**Instructions for the task:**
Output exactly the line containing "Given: Open the user profile avatar" and each line after it through the last line of the records, and nothing else.

**Stored data:**
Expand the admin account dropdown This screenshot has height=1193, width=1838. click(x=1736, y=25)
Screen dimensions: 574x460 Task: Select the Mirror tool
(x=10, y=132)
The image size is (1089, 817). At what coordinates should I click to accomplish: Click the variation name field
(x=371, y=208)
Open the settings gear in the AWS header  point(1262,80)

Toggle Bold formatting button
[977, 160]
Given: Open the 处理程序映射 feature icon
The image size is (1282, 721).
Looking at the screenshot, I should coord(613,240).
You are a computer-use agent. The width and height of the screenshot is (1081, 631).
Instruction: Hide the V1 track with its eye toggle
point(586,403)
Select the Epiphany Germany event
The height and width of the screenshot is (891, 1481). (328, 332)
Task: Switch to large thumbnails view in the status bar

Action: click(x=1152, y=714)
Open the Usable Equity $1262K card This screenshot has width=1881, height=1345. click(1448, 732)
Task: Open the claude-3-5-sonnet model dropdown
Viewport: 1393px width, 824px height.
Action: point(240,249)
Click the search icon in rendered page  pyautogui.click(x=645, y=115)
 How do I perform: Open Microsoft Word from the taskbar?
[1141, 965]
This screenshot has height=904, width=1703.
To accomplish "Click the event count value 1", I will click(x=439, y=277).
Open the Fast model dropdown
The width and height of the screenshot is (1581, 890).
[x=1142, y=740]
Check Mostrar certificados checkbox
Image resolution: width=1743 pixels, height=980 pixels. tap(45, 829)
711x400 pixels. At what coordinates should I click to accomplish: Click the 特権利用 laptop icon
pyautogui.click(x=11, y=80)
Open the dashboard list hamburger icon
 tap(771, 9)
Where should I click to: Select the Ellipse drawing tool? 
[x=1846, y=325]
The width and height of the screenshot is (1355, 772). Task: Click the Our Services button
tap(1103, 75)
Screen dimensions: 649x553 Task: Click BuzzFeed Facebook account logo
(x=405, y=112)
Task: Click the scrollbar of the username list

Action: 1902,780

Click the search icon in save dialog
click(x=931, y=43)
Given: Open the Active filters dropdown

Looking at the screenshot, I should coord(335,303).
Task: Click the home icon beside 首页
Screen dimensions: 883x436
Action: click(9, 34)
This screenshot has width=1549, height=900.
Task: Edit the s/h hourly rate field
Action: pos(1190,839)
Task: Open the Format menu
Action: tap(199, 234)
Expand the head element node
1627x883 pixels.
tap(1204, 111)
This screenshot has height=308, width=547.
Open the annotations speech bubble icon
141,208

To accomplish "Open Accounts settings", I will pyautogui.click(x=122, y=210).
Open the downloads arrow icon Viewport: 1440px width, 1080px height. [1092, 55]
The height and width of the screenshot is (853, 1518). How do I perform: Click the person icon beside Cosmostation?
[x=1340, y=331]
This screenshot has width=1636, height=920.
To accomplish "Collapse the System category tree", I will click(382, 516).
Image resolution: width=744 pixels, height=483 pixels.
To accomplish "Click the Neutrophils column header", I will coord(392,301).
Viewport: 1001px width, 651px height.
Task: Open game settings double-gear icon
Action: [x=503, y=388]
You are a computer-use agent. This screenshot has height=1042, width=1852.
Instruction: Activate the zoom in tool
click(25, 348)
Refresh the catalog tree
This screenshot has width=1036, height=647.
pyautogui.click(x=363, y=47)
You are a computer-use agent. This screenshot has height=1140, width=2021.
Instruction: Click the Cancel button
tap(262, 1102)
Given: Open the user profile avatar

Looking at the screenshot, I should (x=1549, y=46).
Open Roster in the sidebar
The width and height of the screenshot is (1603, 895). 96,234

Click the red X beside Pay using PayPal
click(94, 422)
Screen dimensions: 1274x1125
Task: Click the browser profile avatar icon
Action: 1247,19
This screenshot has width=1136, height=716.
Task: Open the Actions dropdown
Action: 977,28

**Solution for this task:**
Given: Open the user profile avatar

Looking at the screenshot, I should (x=1549, y=46).
Open Roster in the sidebar
The width and height of the screenshot is (1603, 895). 96,234

Click the red X beside Pay using PayPal
click(94, 422)
Screen dimensions: 1274x1125
Task: Click the browser profile avatar icon
Action: 1247,19
This screenshot has width=1136, height=716.
Task: Open the Actions dropdown
Action: 977,28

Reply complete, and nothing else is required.